ESMA seeks to enhance regulations in preparation for future emergencies
The European Securities and Markets Authority (ESMA) is proposing changes to short-selling rules following a review of the temporary bans on short selling adopted in response to market turmoil that arose with the onset of the pandemic, as well as the “meme stock” episode in the U.S. last year.
ESMA published a final report on its review of the region’s short-selling regulations, which proposes “targeted amendments” to the rules.
Among other things, the proposals aim to improve the operation of short-selling rules by clarifying the procedure for regulators to adopt both short-term and long-term bans on the practice in response to emergency situations.
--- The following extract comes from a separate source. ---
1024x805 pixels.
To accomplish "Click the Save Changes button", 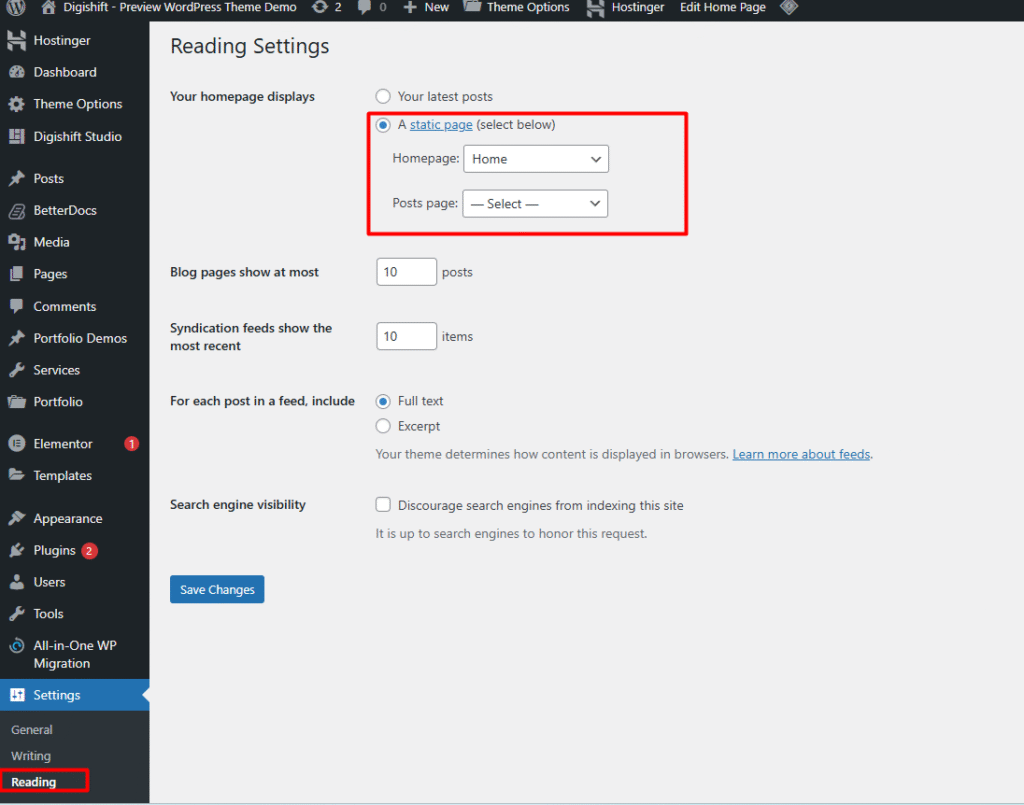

They also aim to enhance the prohibition on naked short selling by introducing new record-keeping requirements and harmonizing sanctions.
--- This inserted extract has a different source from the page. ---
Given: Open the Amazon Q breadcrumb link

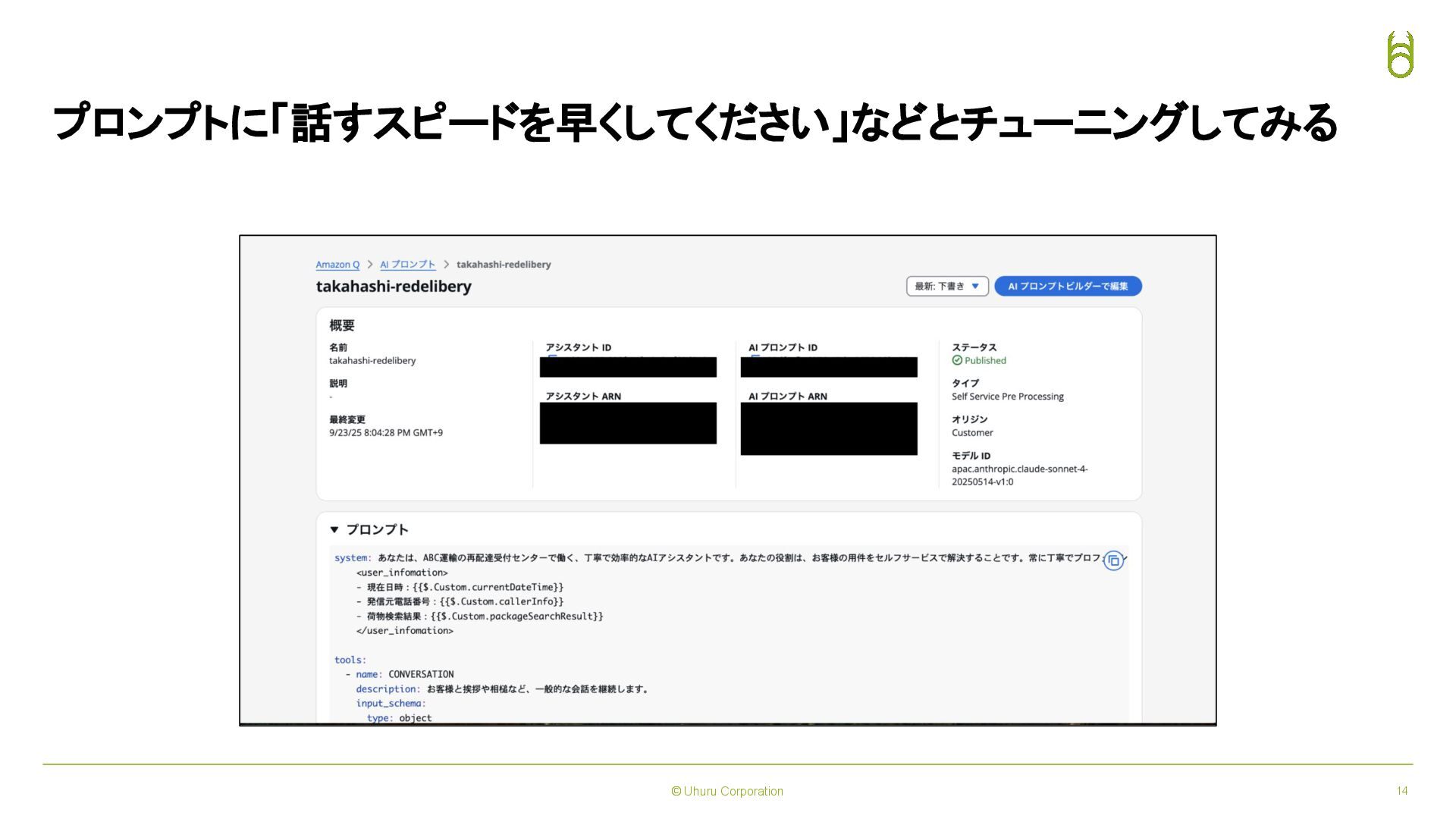Looking at the screenshot, I should pos(337,265).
The recommendations follow a review of the markets in the immediate aftermath of the onset of the pandemic which saw several European regulators take emergency measures against short selling.
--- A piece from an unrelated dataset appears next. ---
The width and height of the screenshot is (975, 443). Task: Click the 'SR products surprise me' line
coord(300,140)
Regulators also expanded reporting requirements for short positions to improve their ability to monitor short-selling activity throughout the region.
“Evidence from the crisis proved how widespread emergency situations might unfold very quickly requiring immediate responses,” the report said, noting that the pandemic’s situation prompted regulatory action that was more extensive and different from past responses.
After reviewing the pandemic episode, the ESMA is proposing changes to improve the operation of short-selling rules in future emergencies.
Additionally, the regulator said its reform proposals also considered the possibility of market phenomenons — such as the “meme stock” mania that led to a period of high volatility in the U.S. last year — developing in European markets too.
In response to that possibility, the regulator is also proposing changes “which aim at promoting supervision of locate arrangements and strengthen supervisory convergence,” the report noted.